Sunday, March 30, 2003

March 30, 2003: Divine Shock And Awe

When I consider the works of creation, it provokes in me both amazement and fear.

Amazement because of the complexity. In our adult Sunday school class we're watching Unlocking The Mystery of Life, a video in which scientists describe some of the biological machinery that performs technological wizardry at life's molecular level. The data they present are riveting. A bacterial flagellum, for example, has all the components of an outboard motor, rotates at 100,000 rpm, can stop dead in the space of a quarter turn and then start rotating the other way. That didn't come about by chance. Somebody made it. And he made a lot of other things too.

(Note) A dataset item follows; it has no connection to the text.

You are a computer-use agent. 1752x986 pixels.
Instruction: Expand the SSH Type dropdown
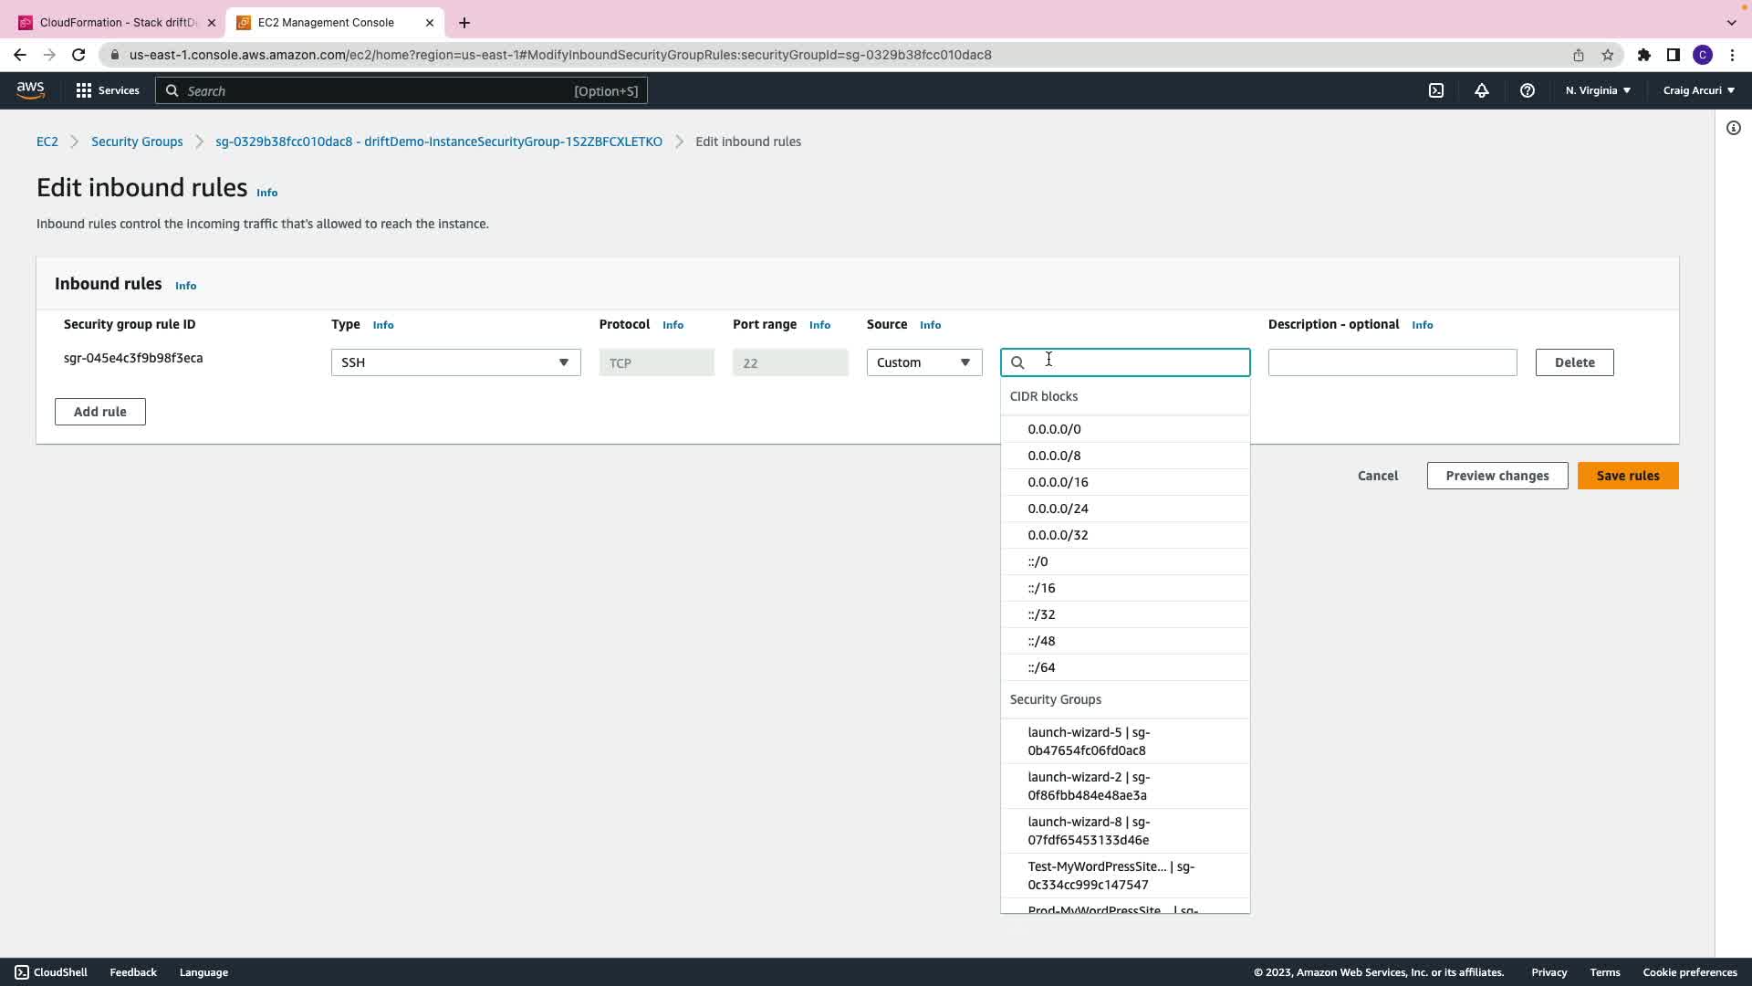pyautogui.click(x=455, y=362)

While there is plenty in nature to amaze me, I must admit there is also a lot to scare me. Just watch any National Geographic video, and consider this: God concocted the poison in the cobra's fangs. God taught the praying mantis to chew its mate. God put hot death in the volcano's chamber, and armed all the oceans with village-destroying tidal waves. I can't be the only person who feels deep disquiet when I watch film footage of a cheetah harassing a calving wildebeest, and eating the newborn as soon as it is expelled from its mother's womb. That disquiet becomes fear when I understand that God taught that cheetah how to hunt, and gave it teeth and claws and a relentless instinct to consume the weak.

God amazes me and scares me. He fills me with dread and astonishment - or, as the phrase of the day has it, "shock and awe." As you know, "Shock and Awe" is a label placed on the U.S. military strategy for deposing Saddam Hussein. The idea is to overwhelm the opposition, causing it to cower in fear of all that smart firepower, and to make immediate surrender look like the only good option.

I make no statement here about the war in Iraq. Reasonable people may differ about whether the cause is just or the means are wise. All I am saying is that in creation, it seems likewise that God gets our attention by means of "shock and awe." In this world we are like Iraqi citizens, aware of an invading force that is technologically superior, overwhelmingly powerful and capable of doing us fearful harm - but that strangely keeps informing us that we are loved, and that we are being offered freedom and peace and escape from savage tyranny. Like the Iraqis, we can respond to that "shock and awe" by either shaking our fist at the invader and vowing to fight him to our death, or by raising the white flag in meek surrender. It is better to surrender.